¿Gobierno evalúa declarar emergencia económica tras hundimiento de reforma tributaria?
El hundimiento de la reforma tributaria en el Congreso abrió un nuevo escenario fiscal para el Gobierno nacional. La iniciativa buscaba garantizar ingresos clave para los próximos años, en especial para el Presupuesto General de 2026. Sin embargo, su caída obligó al Ejecutivo a activar un plan de evaluación de alternativas para cubrir el faltante y sostener sus compromisos financieros.
Entre el 9 y el 10 de diciembre, el Ministerio de Hacienda y la Casa de Nariño anunciaron una serie de medidas en estudio. Todas apuntan a enfrentar la presión fiscal inmediata y a evitar un desajuste mayor en las cuentas públicas. El debate, además, se trasladó al terreno político y técnico, con reacciones de distintos sectores.

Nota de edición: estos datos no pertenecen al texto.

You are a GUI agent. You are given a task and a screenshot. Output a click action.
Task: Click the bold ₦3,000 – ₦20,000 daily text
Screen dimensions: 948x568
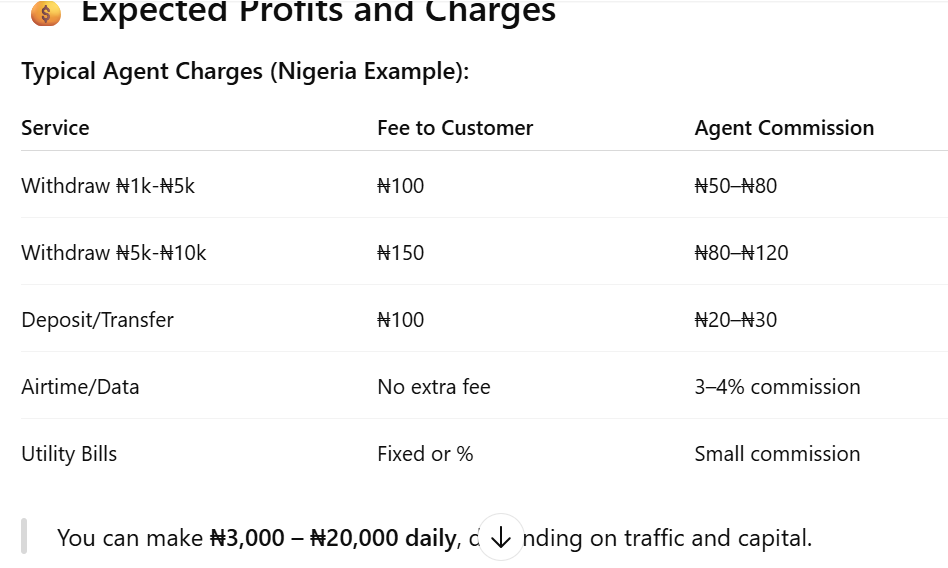[x=333, y=538]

Emergencia económica y ajustes al gasto, las primeras opciones
Una de las alternativas que más atención generó fue la posibilidad de declarar una emergencia económica. El ministro de Hacienda confirmó que esta opción se encontraba en evaluación. La figura permitiría expedir decretos con fuerza de ley para anticipar decisiones fiscales y enfrentar el déficit de ingresos.
Al mismo tiempo, el Gobierno reconoció que, sin una reforma tributaria, el margen de maniobra es reducido. Por esa razón, anunció que será necesario revisar el gasto público. En ese proceso se contempla el aplazamiento de proyectos, así como una revisión estricta de prioridades para el presupuesto de 2026. También se estudian ajustes tanto en funcionamiento como en inversión.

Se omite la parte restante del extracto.